» Work item
Once you find the line containing "The width and height of the screenshot is (1267, 792)." in the data below, copy it and each following line exactly, up to and including the line containing "Task: Tap the green bag Shopping icon", and nothing else.

» Supplied data
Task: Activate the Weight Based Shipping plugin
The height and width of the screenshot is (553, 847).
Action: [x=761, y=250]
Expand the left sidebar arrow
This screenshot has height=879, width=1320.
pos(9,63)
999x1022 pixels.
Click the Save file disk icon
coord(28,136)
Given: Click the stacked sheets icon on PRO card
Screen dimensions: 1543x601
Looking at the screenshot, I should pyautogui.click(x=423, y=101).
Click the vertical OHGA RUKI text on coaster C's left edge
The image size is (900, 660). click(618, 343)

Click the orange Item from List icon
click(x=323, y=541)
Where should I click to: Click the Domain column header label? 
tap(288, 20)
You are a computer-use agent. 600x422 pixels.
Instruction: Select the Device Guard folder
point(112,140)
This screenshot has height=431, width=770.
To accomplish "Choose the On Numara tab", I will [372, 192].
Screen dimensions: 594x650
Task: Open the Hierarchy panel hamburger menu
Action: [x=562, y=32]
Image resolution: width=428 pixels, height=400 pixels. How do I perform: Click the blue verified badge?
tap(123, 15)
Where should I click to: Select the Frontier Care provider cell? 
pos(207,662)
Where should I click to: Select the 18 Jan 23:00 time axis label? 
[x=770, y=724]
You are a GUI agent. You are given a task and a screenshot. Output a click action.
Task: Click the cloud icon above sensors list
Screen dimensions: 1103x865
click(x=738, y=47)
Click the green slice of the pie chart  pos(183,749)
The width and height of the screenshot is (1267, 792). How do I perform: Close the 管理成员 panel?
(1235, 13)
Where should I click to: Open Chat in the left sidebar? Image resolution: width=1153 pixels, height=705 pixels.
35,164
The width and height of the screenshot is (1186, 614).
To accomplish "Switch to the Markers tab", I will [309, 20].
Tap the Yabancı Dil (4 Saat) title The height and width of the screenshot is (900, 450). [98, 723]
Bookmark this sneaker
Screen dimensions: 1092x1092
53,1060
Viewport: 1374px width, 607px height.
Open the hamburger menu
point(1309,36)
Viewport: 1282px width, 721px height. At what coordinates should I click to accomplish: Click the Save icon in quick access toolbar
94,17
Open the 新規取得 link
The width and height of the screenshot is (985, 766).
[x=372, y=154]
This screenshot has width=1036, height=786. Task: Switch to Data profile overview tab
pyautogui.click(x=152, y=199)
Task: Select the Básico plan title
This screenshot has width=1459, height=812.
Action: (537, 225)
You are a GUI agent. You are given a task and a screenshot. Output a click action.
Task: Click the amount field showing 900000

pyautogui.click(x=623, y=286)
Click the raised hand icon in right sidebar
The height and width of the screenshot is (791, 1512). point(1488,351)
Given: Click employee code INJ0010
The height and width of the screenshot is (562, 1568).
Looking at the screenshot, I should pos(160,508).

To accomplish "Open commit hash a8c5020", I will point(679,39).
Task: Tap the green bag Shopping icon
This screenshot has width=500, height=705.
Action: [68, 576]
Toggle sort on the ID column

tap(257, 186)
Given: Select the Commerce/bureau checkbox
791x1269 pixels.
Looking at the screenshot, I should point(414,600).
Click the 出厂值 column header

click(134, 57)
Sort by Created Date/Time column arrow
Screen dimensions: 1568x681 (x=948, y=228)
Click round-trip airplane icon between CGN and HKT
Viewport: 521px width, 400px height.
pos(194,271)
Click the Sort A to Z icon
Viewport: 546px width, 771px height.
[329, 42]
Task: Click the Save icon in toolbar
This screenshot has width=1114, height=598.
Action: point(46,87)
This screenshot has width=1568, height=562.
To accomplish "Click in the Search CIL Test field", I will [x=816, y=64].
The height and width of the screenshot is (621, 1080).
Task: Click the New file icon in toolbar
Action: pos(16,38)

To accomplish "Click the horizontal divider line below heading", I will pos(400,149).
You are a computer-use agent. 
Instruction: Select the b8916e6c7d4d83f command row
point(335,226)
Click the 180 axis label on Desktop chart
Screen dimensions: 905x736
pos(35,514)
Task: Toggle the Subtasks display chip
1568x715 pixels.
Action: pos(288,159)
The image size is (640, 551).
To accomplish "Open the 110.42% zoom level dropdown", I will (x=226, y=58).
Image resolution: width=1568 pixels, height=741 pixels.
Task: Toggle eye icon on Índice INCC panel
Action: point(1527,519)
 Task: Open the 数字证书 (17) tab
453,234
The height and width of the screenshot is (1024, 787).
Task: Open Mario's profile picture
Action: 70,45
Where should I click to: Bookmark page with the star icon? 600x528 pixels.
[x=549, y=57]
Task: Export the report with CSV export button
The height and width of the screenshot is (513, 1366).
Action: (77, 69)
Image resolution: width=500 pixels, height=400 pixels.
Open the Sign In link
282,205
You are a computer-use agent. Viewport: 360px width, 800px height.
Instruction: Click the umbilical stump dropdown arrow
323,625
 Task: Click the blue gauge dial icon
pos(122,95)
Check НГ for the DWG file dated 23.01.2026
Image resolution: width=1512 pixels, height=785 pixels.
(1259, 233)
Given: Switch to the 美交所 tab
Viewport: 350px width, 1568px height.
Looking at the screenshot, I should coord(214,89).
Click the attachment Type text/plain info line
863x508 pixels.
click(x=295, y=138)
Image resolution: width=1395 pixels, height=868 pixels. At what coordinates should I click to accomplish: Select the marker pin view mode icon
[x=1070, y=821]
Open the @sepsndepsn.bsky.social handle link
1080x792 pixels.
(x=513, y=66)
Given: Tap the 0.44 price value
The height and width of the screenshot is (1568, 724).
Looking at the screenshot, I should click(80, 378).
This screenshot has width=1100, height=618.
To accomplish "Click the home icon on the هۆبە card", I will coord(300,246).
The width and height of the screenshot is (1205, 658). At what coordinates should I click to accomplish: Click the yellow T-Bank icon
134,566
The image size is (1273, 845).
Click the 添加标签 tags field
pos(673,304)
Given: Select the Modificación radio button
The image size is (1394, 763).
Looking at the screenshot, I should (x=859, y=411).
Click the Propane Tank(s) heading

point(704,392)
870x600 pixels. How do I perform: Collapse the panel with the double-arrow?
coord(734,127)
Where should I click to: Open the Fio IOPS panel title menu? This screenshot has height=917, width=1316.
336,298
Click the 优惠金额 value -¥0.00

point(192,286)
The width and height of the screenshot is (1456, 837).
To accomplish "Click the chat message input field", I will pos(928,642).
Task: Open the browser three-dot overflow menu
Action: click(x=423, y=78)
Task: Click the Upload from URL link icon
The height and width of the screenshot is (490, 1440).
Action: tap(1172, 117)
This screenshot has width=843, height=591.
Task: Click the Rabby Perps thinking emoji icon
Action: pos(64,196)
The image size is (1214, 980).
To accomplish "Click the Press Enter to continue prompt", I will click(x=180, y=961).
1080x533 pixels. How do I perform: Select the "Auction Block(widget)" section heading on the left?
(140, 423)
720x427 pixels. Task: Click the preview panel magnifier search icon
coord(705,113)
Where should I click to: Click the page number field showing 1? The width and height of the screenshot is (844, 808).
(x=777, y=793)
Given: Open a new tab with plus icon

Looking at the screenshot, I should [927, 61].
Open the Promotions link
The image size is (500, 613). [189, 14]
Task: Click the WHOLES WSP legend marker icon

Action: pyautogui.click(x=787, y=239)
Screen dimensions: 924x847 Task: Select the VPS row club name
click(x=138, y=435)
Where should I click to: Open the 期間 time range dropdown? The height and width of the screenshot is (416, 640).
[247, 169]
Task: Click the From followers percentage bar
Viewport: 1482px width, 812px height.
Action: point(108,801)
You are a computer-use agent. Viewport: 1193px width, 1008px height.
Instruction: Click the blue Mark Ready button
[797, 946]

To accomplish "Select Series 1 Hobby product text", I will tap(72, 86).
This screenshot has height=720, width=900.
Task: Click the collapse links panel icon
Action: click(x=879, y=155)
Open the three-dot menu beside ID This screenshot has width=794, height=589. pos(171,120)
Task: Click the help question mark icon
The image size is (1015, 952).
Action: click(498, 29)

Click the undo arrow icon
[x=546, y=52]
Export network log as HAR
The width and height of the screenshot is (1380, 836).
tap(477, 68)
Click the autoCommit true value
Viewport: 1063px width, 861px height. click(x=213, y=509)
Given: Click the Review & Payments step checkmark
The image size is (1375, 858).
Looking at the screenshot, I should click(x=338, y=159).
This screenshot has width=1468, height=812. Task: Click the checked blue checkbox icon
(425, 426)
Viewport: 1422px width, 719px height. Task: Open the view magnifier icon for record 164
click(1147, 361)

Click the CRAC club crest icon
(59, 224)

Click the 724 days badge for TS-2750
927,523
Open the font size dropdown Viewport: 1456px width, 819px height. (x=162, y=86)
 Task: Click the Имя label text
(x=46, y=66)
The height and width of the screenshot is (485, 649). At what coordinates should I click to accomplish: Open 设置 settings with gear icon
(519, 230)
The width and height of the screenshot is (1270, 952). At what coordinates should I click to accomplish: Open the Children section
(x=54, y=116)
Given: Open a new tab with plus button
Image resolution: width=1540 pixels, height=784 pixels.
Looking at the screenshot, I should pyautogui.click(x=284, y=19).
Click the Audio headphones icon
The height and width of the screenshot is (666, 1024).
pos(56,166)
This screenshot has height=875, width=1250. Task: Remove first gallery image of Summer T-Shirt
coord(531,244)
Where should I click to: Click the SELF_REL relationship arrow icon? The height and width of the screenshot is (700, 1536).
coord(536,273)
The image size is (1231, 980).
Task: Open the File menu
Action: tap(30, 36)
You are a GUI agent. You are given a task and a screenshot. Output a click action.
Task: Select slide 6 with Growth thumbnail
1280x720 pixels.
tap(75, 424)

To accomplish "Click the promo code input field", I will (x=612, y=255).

» Response for this exercise
The width and height of the screenshot is (1267, 792). How do I perform: Close the 管理成员 panel?
(1235, 13)
Where should I click to: Open Chat in the left sidebar? Image resolution: width=1153 pixels, height=705 pixels.
35,164
The width and height of the screenshot is (1186, 614).
To accomplish "Switch to the Markers tab", I will [309, 20].
Tap the Yabancı Dil (4 Saat) title The height and width of the screenshot is (900, 450). [98, 723]
Bookmark this sneaker
Screen dimensions: 1092x1092
53,1060
Viewport: 1374px width, 607px height.
Open the hamburger menu
point(1309,36)
Viewport: 1282px width, 721px height. At what coordinates should I click to accomplish: Click the Save icon in quick access toolbar
94,17
Open the 新規取得 link
The width and height of the screenshot is (985, 766).
[x=372, y=154]
This screenshot has width=1036, height=786. Task: Switch to Data profile overview tab
pyautogui.click(x=152, y=199)
Task: Select the Básico plan title
This screenshot has width=1459, height=812.
Action: (537, 225)
You are a GUI agent. You are given a task and a screenshot. Output a click action.
Task: Click the amount field showing 900000

pyautogui.click(x=623, y=286)
Click the raised hand icon in right sidebar
The height and width of the screenshot is (791, 1512). point(1488,351)
Given: Click employee code INJ0010
The height and width of the screenshot is (562, 1568).
Looking at the screenshot, I should pos(160,508).

To accomplish "Open commit hash a8c5020", I will point(679,39).
Task: Tap the green bag Shopping icon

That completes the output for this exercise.